[Stored items]
=== Section Start ===

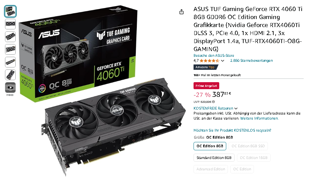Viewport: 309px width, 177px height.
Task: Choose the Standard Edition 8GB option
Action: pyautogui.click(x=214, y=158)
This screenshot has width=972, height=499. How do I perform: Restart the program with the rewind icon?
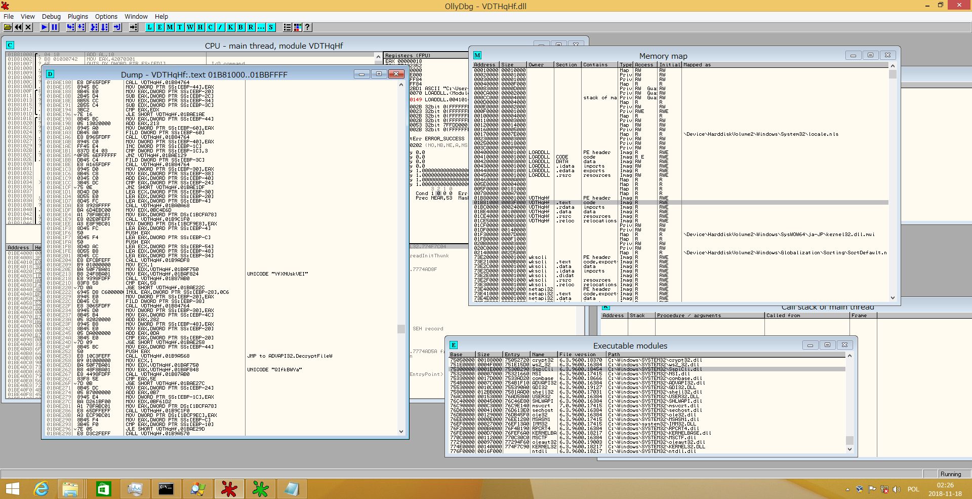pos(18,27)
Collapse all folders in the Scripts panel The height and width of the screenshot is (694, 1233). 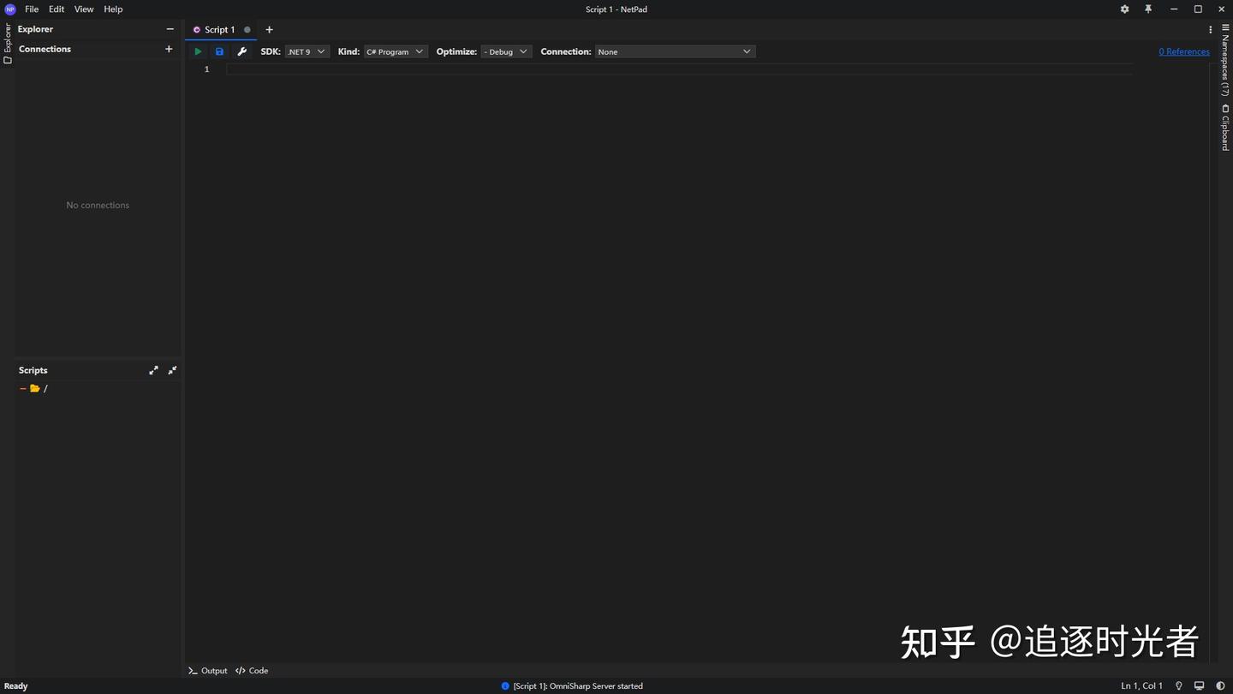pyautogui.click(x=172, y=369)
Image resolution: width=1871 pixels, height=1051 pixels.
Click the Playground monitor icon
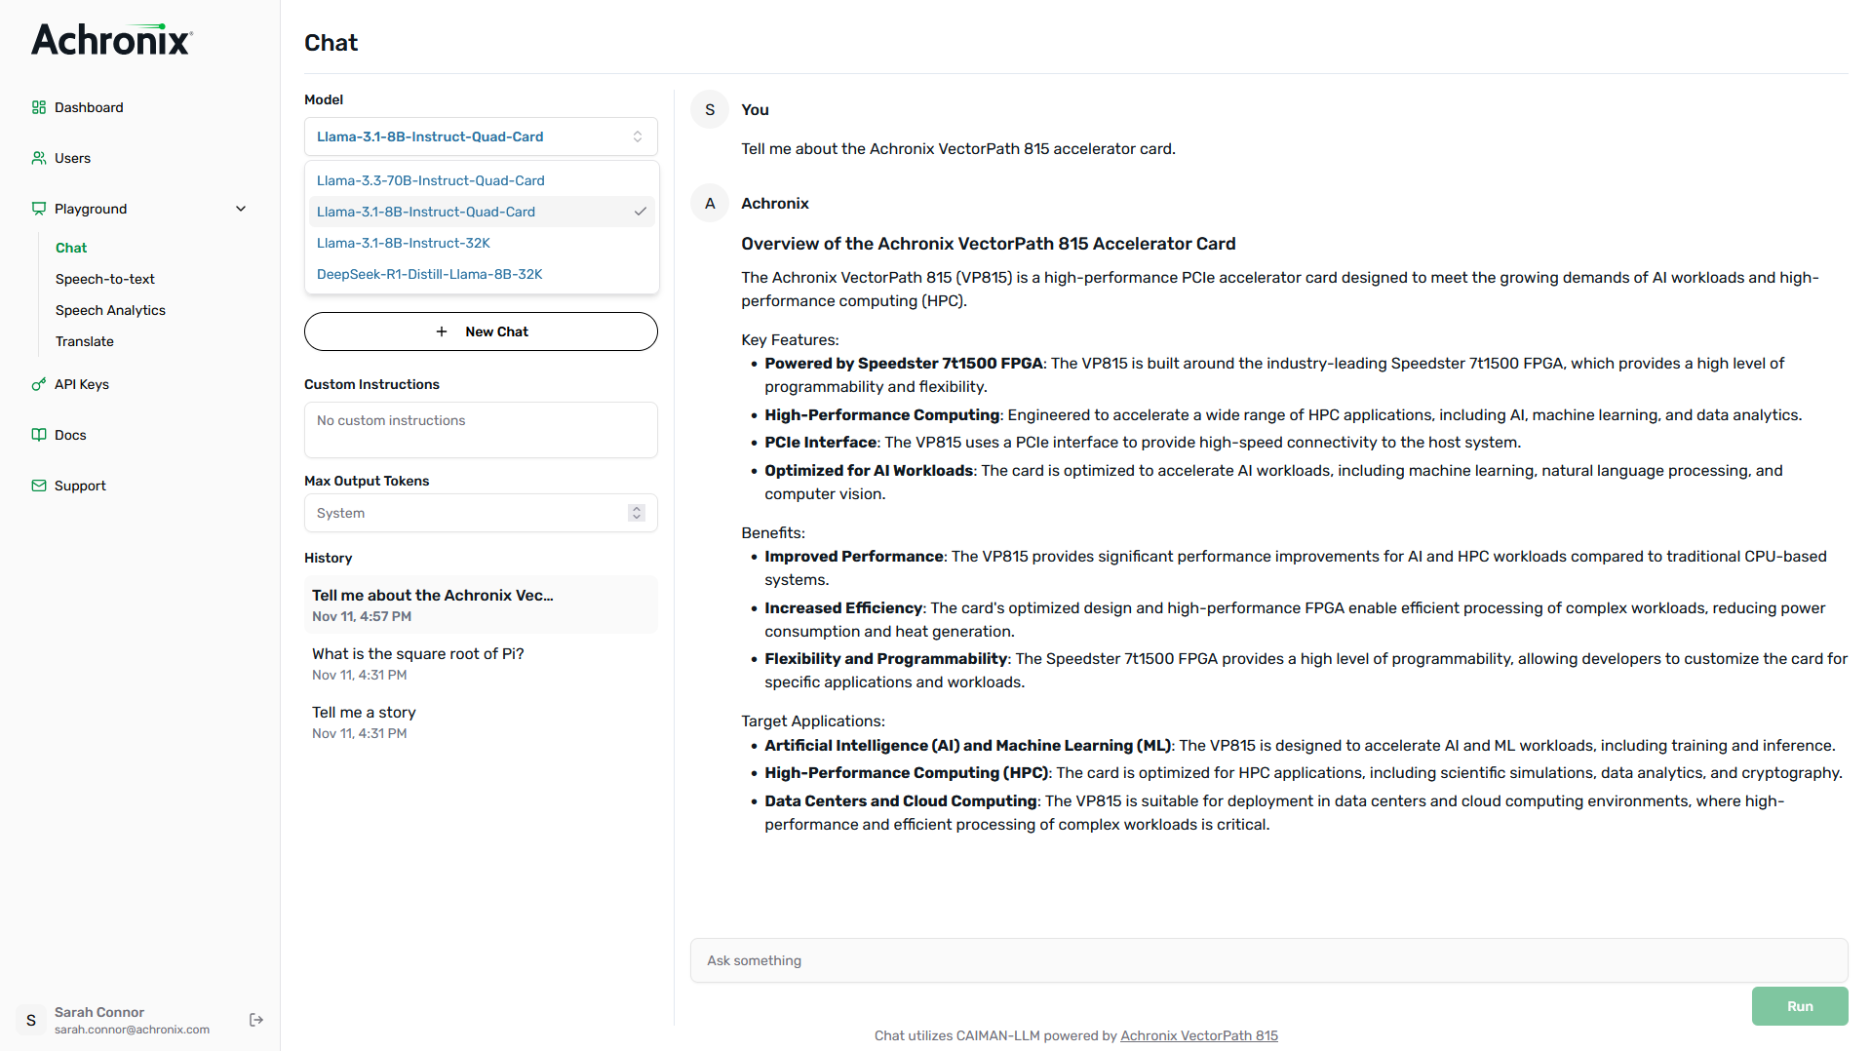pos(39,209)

=== Section End ===
=== Section Start ===

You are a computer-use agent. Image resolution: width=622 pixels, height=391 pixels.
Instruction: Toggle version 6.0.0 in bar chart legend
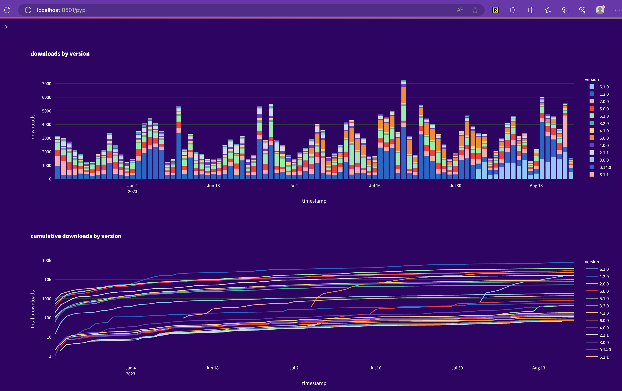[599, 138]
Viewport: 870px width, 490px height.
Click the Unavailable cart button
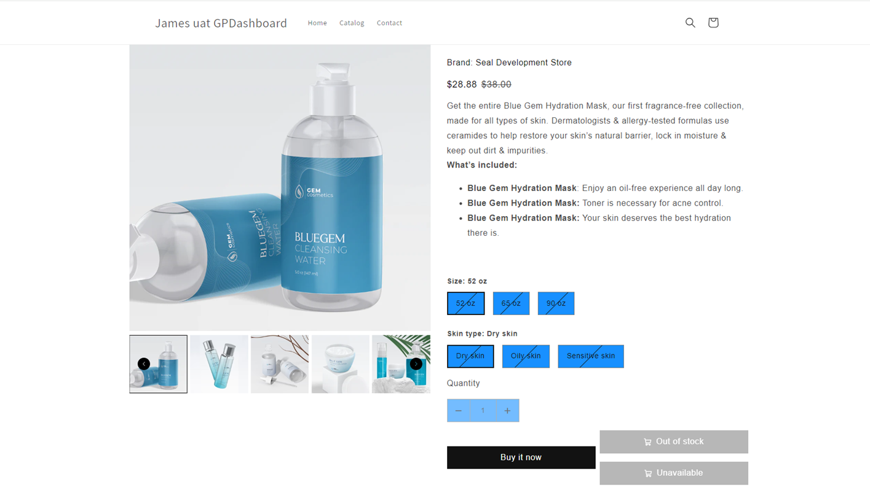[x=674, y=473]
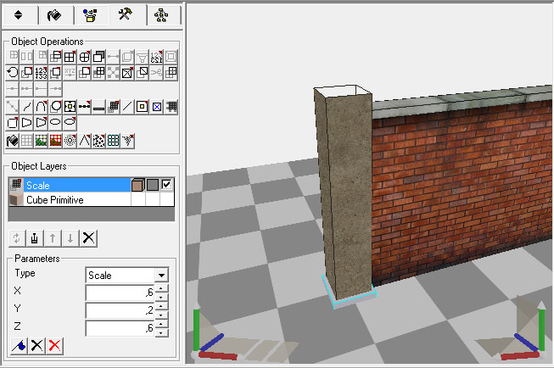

=== Section End ===

Exercise
Each line of the data that holds "resolution" should be copied.

Written response
Image resolution: width=1871 pixels, height=1051 pixels.
You are a computer-use agent. Image resolution: width=622 pixels, height=391 pixels.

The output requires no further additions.